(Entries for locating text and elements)
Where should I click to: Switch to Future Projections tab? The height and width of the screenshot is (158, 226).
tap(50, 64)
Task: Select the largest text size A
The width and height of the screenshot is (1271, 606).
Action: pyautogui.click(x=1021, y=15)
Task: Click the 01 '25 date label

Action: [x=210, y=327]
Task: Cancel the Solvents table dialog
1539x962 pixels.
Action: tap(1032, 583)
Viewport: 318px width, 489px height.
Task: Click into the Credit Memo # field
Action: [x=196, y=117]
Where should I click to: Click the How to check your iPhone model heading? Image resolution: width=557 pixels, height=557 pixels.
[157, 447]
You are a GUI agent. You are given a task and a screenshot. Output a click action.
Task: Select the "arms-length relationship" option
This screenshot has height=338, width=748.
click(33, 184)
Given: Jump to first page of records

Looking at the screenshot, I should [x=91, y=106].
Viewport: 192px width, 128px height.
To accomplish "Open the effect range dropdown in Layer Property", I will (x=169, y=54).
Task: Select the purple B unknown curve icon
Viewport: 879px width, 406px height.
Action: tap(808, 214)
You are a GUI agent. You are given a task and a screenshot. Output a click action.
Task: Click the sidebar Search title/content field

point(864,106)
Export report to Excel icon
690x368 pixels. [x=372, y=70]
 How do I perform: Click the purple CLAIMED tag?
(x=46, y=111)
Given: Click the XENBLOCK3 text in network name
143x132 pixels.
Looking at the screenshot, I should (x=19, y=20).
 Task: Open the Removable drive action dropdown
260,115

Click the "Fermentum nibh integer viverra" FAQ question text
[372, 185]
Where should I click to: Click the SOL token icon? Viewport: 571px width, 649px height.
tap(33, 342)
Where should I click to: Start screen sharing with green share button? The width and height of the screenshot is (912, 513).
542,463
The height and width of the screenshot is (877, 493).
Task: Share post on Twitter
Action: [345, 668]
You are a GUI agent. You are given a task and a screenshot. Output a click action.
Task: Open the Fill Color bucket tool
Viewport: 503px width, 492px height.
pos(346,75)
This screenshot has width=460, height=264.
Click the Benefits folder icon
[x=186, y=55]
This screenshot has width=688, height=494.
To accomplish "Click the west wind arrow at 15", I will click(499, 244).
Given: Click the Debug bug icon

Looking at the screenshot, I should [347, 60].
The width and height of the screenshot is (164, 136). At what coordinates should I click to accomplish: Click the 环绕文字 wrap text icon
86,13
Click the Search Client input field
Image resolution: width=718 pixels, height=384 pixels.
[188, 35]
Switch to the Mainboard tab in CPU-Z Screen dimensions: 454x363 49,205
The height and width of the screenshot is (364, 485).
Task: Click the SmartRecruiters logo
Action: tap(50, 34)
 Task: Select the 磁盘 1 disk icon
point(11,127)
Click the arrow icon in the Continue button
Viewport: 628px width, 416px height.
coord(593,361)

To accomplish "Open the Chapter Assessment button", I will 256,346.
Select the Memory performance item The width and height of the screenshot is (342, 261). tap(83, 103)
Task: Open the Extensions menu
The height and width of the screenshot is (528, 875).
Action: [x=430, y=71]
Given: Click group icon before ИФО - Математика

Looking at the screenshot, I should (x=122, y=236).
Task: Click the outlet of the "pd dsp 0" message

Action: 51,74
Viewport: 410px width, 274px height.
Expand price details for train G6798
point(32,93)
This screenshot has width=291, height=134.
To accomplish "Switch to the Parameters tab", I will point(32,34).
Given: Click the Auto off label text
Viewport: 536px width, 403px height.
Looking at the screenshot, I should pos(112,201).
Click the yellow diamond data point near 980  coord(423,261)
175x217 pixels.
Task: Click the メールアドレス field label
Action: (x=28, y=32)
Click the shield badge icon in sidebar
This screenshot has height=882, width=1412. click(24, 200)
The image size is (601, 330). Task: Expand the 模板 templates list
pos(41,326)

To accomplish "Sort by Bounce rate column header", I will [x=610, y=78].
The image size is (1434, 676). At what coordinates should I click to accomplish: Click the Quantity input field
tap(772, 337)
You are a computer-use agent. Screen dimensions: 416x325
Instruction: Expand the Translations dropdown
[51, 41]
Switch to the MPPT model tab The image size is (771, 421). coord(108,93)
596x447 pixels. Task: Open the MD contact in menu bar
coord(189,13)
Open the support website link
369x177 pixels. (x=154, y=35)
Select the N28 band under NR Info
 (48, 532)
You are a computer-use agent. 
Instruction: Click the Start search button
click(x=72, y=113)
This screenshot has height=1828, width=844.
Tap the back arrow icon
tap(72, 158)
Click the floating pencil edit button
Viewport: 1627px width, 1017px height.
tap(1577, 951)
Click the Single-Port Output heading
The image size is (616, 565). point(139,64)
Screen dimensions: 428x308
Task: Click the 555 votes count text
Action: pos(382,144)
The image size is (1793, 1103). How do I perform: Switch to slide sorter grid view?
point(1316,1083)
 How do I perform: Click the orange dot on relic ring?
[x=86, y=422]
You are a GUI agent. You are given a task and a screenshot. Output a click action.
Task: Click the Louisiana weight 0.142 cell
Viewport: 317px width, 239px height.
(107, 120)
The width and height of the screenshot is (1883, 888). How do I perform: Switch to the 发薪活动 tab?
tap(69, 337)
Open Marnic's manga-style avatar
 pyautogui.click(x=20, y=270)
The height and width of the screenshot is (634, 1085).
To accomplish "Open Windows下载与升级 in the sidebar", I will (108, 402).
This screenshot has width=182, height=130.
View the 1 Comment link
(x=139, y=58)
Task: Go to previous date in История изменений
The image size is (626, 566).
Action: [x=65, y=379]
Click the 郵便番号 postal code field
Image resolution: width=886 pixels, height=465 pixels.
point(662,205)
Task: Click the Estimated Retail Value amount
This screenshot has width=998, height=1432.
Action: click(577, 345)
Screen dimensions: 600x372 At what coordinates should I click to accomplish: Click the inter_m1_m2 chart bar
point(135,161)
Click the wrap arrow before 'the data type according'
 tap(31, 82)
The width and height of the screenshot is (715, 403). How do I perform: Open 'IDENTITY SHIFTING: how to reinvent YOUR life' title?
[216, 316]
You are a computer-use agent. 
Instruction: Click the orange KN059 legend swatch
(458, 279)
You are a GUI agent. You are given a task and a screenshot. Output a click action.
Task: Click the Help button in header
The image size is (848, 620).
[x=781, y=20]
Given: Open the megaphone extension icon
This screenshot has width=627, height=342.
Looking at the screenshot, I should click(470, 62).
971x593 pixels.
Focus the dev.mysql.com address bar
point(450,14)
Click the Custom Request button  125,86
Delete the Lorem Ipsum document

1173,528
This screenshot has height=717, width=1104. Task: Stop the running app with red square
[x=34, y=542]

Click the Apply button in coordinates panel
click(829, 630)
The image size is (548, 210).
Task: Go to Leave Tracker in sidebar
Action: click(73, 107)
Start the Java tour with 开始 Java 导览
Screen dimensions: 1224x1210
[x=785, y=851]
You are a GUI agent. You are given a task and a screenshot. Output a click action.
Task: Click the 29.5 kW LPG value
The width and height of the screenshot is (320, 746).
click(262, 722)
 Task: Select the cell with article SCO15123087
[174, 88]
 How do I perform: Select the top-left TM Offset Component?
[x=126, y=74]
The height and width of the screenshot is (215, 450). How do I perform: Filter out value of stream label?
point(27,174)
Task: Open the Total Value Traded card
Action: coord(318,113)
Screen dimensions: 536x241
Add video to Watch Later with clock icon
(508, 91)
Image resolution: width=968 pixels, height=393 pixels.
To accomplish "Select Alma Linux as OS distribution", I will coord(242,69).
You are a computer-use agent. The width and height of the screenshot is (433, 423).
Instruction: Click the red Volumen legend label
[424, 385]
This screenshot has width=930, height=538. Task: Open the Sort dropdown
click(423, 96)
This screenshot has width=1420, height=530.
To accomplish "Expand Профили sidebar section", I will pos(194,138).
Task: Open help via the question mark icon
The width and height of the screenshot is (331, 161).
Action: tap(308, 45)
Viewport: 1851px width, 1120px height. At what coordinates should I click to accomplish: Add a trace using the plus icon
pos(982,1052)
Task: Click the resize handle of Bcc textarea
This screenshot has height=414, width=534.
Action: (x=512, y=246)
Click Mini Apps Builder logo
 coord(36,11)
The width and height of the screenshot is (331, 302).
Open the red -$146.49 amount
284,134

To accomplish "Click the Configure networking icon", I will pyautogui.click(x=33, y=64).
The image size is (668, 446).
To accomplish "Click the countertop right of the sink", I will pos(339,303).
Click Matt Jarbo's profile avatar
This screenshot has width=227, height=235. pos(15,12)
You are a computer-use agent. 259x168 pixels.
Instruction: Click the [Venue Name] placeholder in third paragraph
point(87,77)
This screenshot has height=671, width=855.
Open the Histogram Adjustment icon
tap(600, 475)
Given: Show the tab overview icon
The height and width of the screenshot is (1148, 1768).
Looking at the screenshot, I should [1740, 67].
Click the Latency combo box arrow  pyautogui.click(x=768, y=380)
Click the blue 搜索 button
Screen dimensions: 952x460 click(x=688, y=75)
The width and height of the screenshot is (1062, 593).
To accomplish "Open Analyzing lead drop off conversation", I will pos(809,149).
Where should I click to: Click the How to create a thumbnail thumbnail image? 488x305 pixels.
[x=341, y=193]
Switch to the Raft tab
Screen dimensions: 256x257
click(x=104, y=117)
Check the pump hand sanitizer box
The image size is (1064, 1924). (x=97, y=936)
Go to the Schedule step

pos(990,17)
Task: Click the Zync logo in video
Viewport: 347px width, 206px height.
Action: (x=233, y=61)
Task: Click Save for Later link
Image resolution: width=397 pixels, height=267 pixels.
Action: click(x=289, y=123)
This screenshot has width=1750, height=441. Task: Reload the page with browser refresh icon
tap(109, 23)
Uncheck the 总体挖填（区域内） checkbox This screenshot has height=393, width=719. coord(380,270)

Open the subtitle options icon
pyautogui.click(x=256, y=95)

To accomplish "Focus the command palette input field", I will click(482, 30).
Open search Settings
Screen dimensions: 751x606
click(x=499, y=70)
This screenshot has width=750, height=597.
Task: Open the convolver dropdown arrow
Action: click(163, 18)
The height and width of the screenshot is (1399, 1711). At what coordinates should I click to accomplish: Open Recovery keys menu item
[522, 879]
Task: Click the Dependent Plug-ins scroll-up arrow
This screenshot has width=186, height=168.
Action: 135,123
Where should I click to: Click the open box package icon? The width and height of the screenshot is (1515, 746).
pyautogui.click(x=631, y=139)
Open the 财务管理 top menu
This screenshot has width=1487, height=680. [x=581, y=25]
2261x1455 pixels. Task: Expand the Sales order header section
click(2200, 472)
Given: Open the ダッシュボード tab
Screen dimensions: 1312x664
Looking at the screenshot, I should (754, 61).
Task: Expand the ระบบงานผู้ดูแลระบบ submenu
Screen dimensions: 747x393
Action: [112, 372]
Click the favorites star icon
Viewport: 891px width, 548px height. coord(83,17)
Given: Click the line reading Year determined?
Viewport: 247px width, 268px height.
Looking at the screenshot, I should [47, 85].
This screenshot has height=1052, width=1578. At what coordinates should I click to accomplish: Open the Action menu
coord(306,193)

What you should do: Lay out everything from the line containing "596x447 pixels. Task: Open" down to the line containing "Action: click(577, 345)" as a Markdown table with the columns Number and Line. Number each line and leave out blank lines.

Full solution:
| Number | Line |
|---|---|
| 1 | 596x447 pixels. Task: Open the MD contact in menu bar |
| 2 | coord(189,13) |
| 3 | Open the support website link |
| 4 | 369x177 pixels. (x=154, y=35) |
| 5 | Select the N28 band under NR Info |
| 6 |  (48, 532) |
| 7 | You are a computer-use agent.  |
| 8 | Instruction: Click the Start search button |
| 9 | click(x=72, y=113) |
| 10 | This screenshot has height=1828, width=844. |
| 11 | Tap the back arrow icon |
| 12 | tap(72, 158) |
| 13 | Click the floating pencil edit button |
| 14 | Viewport: 1627px width, 1017px height. |
| 15 | tap(1577, 951) |
| 16 | Click the Single-Port Output heading |
| 17 | The image size is (616, 565). point(139,64) |
| 18 | Screen dimensions: 428x308 |
| 19 | Task: Click the 555 votes count text |
| 20 | Action: pos(382,144) |
| 21 | The image size is (1793, 1103). How do I perform: Switch to slide sorter grid view? |
| 22 | point(1316,1083) |
| 23 |  How do I perform: Click the orange dot on relic ring? |
| 24 | [x=86, y=422] |
| 25 | You are a GUI agent. You are given a task and a screenshot. Output a click action. |
| 26 | Task: Click the Louisiana weight 0.142 cell |
| 27 | Viewport: 317px width, 239px height. |
| 28 | (107, 120) |
| 29 | The width and height of the screenshot is (1883, 888). How do I perform: Switch to the 发薪活动 tab? |
| 30 | tap(69, 337) |
| 31 | Open Marnic's manga-style avatar |
| 32 |  pyautogui.click(x=20, y=270) |
| 33 | The height and width of the screenshot is (634, 1085). |
| 34 | To accomplish "Open Windows下载与升级 in the sidebar", I will (108, 402). |
| 35 | This screenshot has width=182, height=130. |
| 36 | View the 1 Comment link |
| 37 | (x=139, y=58) |
| 38 | Task: Go to previous date in История изменений |
| 39 | The image size is (626, 566). |
| 40 | Action: [x=65, y=379] |
| 41 | Click the 郵便番号 postal code field |
| 42 | Image resolution: width=886 pixels, height=465 pixels. |
| 43 | point(662,205) |
| 44 | Task: Click the Estimated Retail Value amount |
| 45 | This screenshot has width=998, height=1432. |
| 46 | Action: click(577, 345) |